Mexican trees

The first exercise involves data taken from three forest types in Mexico. The abundances are counts of individual trees. What differences are there in species diversity between the forest types?

library(vegan)
library(reshape)
library(dplyr)
library(ggplot2)
mexveg<- read.csv("/home/aqm/course/data/mexveg.csv")
df<-melt(mexveg,id=1:2)
mexmat<-mexveg[,-c(1,2)]

Quick example of hierarchical data

As pointed out in the class, data on individual trees would contain measurements taken at that level. How should this data be held and converted to plot level information?

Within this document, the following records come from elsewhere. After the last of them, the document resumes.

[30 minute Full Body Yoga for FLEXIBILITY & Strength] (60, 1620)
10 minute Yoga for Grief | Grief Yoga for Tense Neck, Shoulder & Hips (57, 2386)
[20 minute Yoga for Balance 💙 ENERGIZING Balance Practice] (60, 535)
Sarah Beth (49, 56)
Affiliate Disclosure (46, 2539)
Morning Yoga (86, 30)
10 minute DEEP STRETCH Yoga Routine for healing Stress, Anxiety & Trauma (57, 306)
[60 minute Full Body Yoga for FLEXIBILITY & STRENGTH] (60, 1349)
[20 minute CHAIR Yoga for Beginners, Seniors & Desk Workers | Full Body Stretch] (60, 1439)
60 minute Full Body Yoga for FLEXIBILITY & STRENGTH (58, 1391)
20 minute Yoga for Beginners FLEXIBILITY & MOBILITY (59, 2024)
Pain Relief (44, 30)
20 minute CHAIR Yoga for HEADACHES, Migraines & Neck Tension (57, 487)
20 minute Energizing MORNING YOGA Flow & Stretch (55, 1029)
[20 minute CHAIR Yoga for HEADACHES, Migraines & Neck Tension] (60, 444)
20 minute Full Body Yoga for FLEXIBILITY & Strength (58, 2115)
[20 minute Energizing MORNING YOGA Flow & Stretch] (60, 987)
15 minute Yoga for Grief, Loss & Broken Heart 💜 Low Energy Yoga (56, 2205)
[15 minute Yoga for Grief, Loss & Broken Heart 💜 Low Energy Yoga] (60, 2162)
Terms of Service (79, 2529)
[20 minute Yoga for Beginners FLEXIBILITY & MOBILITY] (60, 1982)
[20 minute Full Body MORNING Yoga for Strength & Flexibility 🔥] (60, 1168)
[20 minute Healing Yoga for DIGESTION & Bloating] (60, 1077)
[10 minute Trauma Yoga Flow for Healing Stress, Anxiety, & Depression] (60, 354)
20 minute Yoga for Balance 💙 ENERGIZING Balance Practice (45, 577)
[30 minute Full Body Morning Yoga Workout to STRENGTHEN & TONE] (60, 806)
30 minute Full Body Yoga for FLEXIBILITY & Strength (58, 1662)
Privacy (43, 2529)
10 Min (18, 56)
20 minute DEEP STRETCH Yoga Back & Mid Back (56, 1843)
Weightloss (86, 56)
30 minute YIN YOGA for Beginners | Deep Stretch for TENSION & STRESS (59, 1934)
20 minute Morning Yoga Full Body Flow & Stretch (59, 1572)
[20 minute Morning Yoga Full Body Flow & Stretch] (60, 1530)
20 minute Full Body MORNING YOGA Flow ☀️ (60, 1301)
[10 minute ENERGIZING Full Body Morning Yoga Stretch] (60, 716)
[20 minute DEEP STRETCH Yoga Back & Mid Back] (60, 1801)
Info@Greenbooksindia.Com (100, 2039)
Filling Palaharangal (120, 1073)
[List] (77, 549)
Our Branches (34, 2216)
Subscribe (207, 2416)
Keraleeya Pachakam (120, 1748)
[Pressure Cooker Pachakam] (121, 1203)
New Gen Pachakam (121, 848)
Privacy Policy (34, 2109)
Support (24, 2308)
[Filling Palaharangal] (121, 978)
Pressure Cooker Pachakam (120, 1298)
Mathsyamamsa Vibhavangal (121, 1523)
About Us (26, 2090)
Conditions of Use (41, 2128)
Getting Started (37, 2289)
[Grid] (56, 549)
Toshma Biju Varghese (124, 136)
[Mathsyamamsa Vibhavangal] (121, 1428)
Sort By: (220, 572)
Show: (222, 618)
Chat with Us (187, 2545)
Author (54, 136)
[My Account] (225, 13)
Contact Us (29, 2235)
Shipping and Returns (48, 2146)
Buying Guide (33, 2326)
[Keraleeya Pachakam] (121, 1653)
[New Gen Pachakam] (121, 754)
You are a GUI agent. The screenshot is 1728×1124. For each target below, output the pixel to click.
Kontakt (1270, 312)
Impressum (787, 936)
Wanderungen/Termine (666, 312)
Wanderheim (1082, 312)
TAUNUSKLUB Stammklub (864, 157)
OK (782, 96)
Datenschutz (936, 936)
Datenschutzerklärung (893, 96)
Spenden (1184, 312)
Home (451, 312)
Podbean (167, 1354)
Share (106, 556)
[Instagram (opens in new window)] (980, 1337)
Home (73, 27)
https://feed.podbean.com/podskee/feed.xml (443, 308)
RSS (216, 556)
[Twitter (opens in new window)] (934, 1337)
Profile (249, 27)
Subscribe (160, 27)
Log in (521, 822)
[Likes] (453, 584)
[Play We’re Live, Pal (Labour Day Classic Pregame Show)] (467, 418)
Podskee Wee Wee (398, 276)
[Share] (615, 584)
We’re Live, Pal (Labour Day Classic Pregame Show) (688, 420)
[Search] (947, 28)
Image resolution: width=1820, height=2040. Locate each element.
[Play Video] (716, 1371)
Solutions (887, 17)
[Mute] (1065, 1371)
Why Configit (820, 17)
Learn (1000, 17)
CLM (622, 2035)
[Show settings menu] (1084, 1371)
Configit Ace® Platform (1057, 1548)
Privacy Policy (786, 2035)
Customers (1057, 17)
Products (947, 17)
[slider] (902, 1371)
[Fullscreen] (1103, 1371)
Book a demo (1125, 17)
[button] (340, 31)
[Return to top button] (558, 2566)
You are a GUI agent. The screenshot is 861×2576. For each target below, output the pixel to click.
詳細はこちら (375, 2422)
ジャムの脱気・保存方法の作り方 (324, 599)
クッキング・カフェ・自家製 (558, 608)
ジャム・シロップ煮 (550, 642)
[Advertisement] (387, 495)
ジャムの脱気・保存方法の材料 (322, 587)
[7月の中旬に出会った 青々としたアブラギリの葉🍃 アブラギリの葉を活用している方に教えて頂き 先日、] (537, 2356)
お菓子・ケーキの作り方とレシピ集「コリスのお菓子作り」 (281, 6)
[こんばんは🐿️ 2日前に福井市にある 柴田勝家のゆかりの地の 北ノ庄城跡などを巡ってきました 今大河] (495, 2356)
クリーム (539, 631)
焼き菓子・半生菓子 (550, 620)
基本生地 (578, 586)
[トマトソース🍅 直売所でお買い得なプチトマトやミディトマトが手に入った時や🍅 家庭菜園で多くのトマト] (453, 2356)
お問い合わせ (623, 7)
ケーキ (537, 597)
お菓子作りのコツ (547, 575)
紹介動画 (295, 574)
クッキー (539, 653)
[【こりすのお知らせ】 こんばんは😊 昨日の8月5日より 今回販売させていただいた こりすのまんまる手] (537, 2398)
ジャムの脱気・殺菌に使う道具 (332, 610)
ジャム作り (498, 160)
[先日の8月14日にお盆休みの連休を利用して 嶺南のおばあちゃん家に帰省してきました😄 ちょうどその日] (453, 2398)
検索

Let’s just simulate some data with no statistical pattern to illustrate.

Assume there are 1000 trees belonging to 100 species and falling into 10 plots.

tree_id<-1:1000

species_ids<-paste("sp",1:100,sep="_")

plot_ids<-paste("plot",1:10)

We’ll take the ids at random, so the tree_ids are not necessarily ordered per plot, but this doesn’t matter.

sp_id<-sample(species_ids,1000,replace=TRUE)
plot_id<-sample(plot_ids,1000,replace=TRUE)
dbh<-round(rlnorm(1000,1.5,1),1)
d<-data.frame(tree_id,sp_id,plot_id,dbh)

Now, if you look at the raw data it is like this.

library(DT)
datatable(d)

So, to aggregate to a plot and species level data frame all you need is this ..

library(dplyr)
d %>% group_by(plot_id,sp_id) %>% summarise(nstems=n(),mean_dbh=round(mean(dbh),2)) -> plot_df
datatable(plot_df)

So you can form the sites by species matrix for the occurence counts like this..

library(reshape)
dd<-melt(data.frame(plot_df),id=1:2,m=3)
site_sp_mat<-data.frame(cast(dd,plot_id~sp_id,fill=0))
datatable(site_sp_mat)

Using real species names

Now, if the species numbered 1:100 had names you could use these by merging the data with another table holding names and any other information you may have on the species, such as wood density, leaf characteristics, fruit type etc. Let’s just get 100 names used at BCI

data(BCI)
sp_names<-names(BCI)[1:100]
sp_table<-data.frame(sp_id=species_ids,name=sp_names)
d<-merge(d,sp_table)
datatable(d)